Kelly failed to tell readers how or even if he confirmed his statement about the Dunmore cops’ purported skills. Pulling a child from the safety of her elementary school to be deported is as far from compassion as the Honduran capital Tegucigalpa is from Dunmore. And, if “professionally and quietly” means the chief of police covering his tracks with bullet-proof silence about what exactly happened when ICE tore into town, Dunmore police need serious additional training.

Why should local cops help federal agents seize defenseless hometown residents in the first place? Some police departments do partner with ICE through formal policies called the 287(g) program run by ICE and the Department of Homeland Security. The best police departments, however, simply refuse to cooperate with ICE. No federal law requires local police to assist ICE. No local police should.

Atlantic Magazine recently reported ICE receives $175 billion, more funding than any law enforcement agency in the United States. ICE eating up local resources costs Dunmore taxpayers money that is increasingly difficult to obtain. Dunmore officials must value hard-working residents who depend on local resources to pay for true public safety and ensure a secure quality of life for themselves and their children.

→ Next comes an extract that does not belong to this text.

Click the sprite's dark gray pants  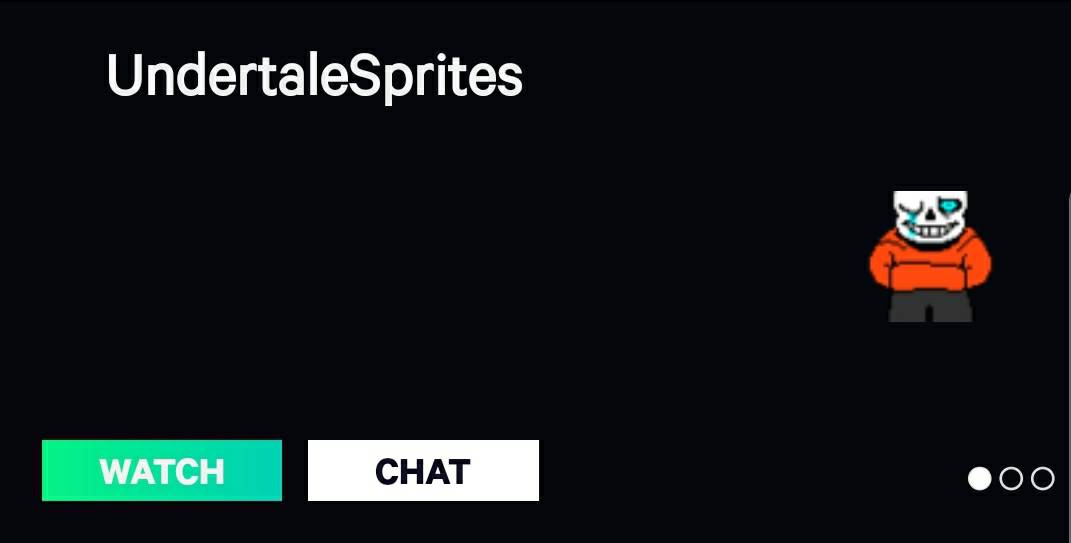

Will Dunmore parents grow increasingly fearful of sending their children to school? Will Dunmore police continue to do ICE dirty work? Nobody with the power to decide Dunmore police policy is talking publicly. After all the initial public concern elected officials showed over the local ICE arrests, in a little over a week none of them seems willing to even help find out where federal officials banished our lost immigrant child.

When Chief Marchese treats me or any member of the local press the way he did when I asked simple questions, how will he treat any local borough resident bold enough to ask questions about the public service he is well paid to perform?

Marchese misunderstands the heart of his protect and serve mission.

Protecting children is a holy crusade.

Serving unjust masters is surrender.